One way to differentiate in math class is creating **open-ended tasks and questions** (I talked about several *differentiation* strategies I use here – Mathematically Speaking).

I think it is useful to clarify the scheme of mathematical problems – below I used Foong Pui’s research paper:

“Problems in this classification scheme have their different roles in mathematics instruction as in teaching ** for **problem solving, teaching

**problem solving, or teaching**

*about***problem solving.”**

*via***1. ****CLOSED**** problems** are well-structured problems in terms of clearly formulated tasks where the one correct answer can always be determined in some fixed ways from the necessary data given in the problem situation.

** A.****Routine** closed problems – are usually multi-step challenging problems that require the use of a specific procedure to arrive to the correct, unique, answer.

**B. Non-routine** closed problems – imply the use of heuristics strategies * in order to determine, again, a single correct answer.

*Problem-solving heuristics: work systematically, tabulate the data, try simpler examples, look for a pattern, generalize a rule etc.

*EXAMPLES*

** Routine problem**: Minah had a bag of rice. Her family ate an equal amount of rice each day. After 3 days, she had 1/3 of the rice left. After another 7 days, she had 24 kg of rice left. How much rice was in the bag at first?

*Non-routine problem***: **How many squares are there in a chess board?

**2. OPEN –ENDED**** problems** – are often named “ill-structured” problems as they involve a higher degree of ambiguity and may allow for several correct solutions. Real-life mathematical problems or mathematical investigations are of this type – e.g. “How much water can our school save on a period of four months?” or “Design a better gym room considering the amount of money we can spend.”
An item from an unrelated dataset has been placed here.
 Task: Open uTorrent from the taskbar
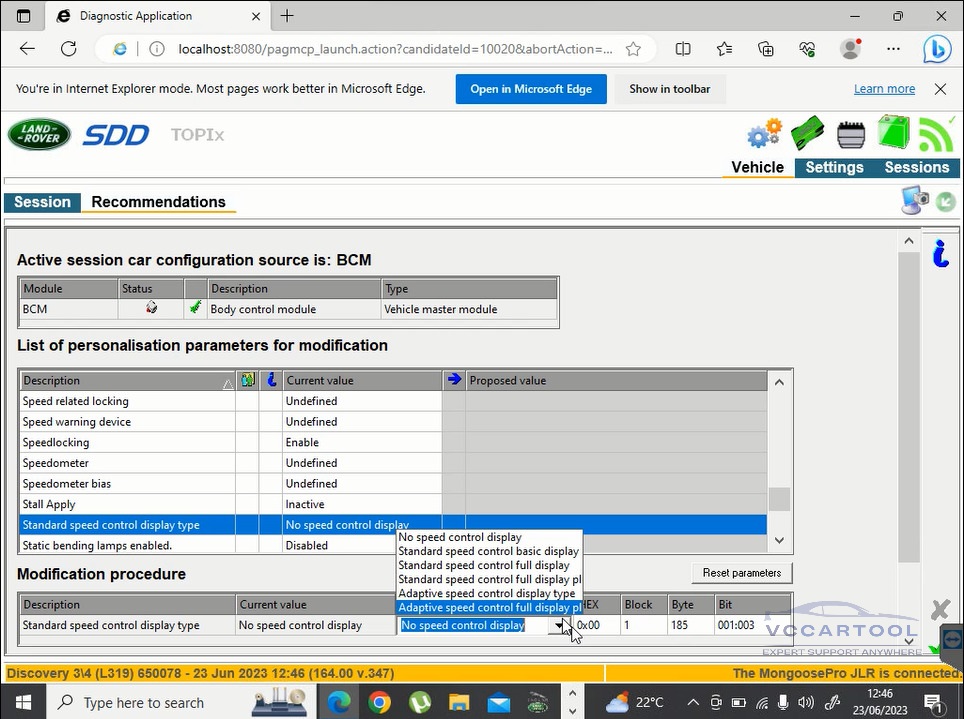[420, 702]
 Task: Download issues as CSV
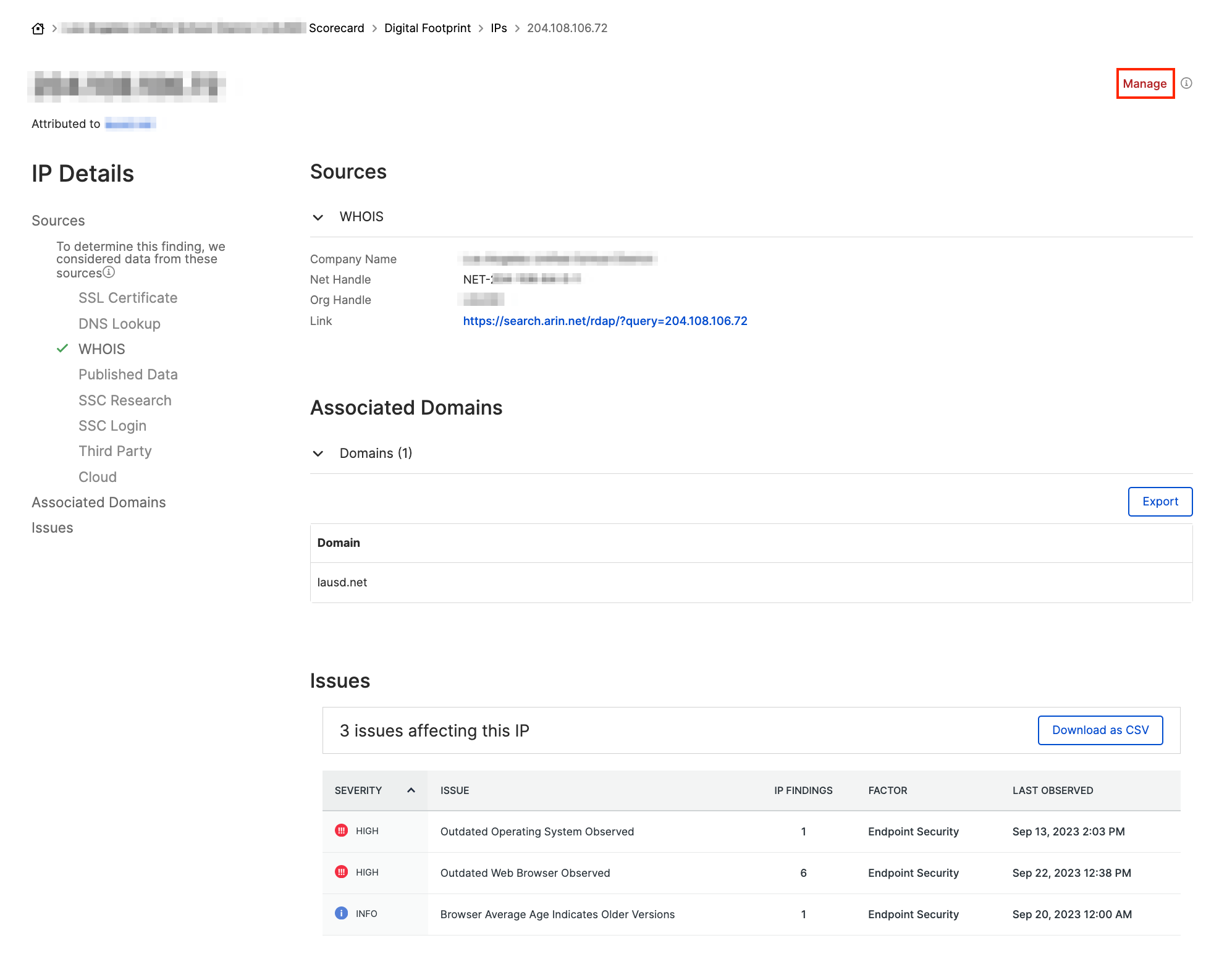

**FEATURES of open-ended problems**:

- There is no fixed
*answer*(many possible answers) - Solved in different
*ways*and on different*levels*(accessible to mixed abilities) - Empower students to make their own mathematical
*decisions*and make room for own mathematical*thinking* - Develop
*reasoning and communication*skills

**HOW do you create open-ended tasks?**

Usually, in order to create open-ended questions or problems, the teacher has to **work backwards**:

- Indentify a mathematical topic or concept.
- Think of a closed question and write down the answer.
- Make up a new question that includes (or addresses) the answer.

**STRATEGIES to convert closed problems/questions**

**Turning around a question**

CLOSED: What is half of 20?

OPEN: 10 is the fraction of a number. What could the fraction and the number be? Explain.
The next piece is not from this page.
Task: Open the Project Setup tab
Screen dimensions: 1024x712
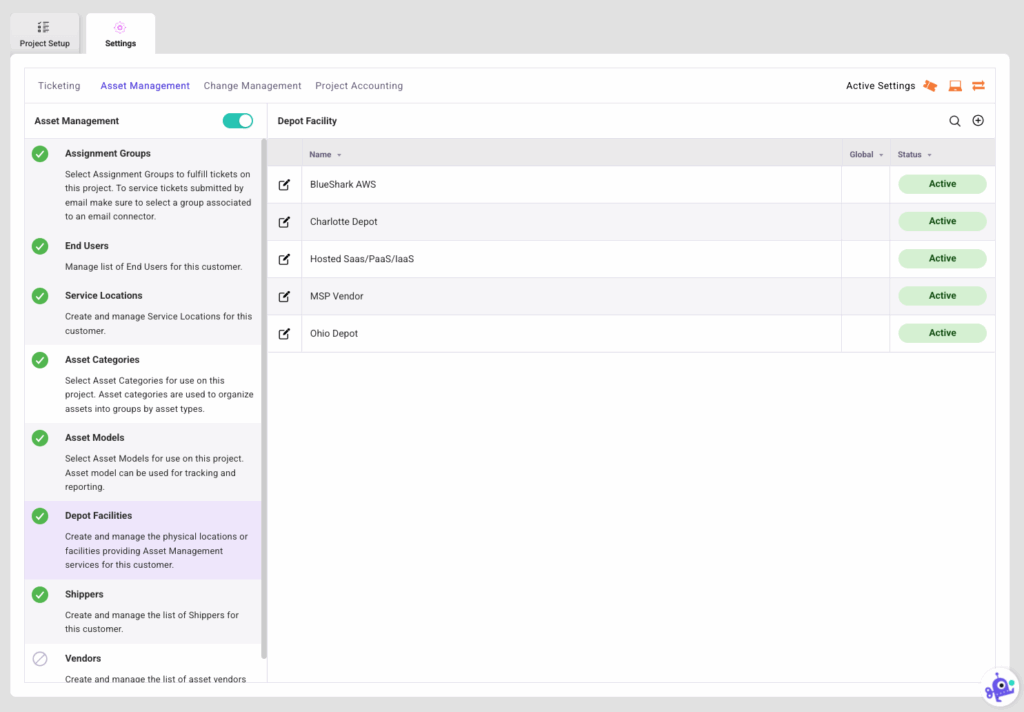Action: coord(45,34)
CLOSED: Find the difference between 23 and 7.

OPEN: The difference between two numbers is 16. What might the numbers be? Explain your thinking.

CLOSED: Round this decimal to the decimal place 5.7347

OPEN: A number has been rounded to 5.8. What might the number be?

CLOSED: There are 12 apples on the table and some in a basket. In all there are 50 apples. How many apples are in the basket?

OPEN: There are some apples on the table and some in a basket. In all there are 50 apples. How many apples might be on the table? Explain your thinking.

**Asking for similarities and differences.**

Choose two numbers, shapes, graphs, probabilities, measurements etc. and ask students how they are alike and how they are different.

Example: How are 95 and 100 alike? How are they different?

Possible answers:

They are alike because you can skip count by 5s, both are less than 200, both are greater than 90 etc.

They are different because one is a three-digit number, only one ends in 5, only one is greater than 99 etc.

Example: How are the numbers 6.001 and 1.006 alike? How are they different?

**Asking for explanations.**

Example: Compare two fractions with different denominators. Tell how you compare them.

Example: 4 is a factor for two different numbers. What else might be true about both numbers?

**Creating a sentence**

Students are asked to create a mathematical sentence that includes certain numbers and words.

Example: Create a sentence that includes numbers 3 and 4 along with the words “more” and “and”.

Possible answers:

- 3 and 4 are more than 2
- 3 and 4 together are more than 6
- 34 and 26 are more than 34 and 20 etc.

Example: Create a question involving multiplication or division of decimals where the digits 4, 9, and 2 appear somewhere.

Example: Create a sentence involving ½ and 64 and the words “less” and “twice as much”.

**Using “soft” words.**

Using the word “close” (or other equivalents) allows for a richer, more interesting mathematical discussion.

Example: You multiply two numbers and the product is *almost* 600. What could the numbers have been? Explain.

Example: Add two numbers whose sum is close to 750. What can the numbers be? Explain.

Example: Create two triangles with different but close areas. (*instead of, “Create a triangle with an area of 20 square inches.”)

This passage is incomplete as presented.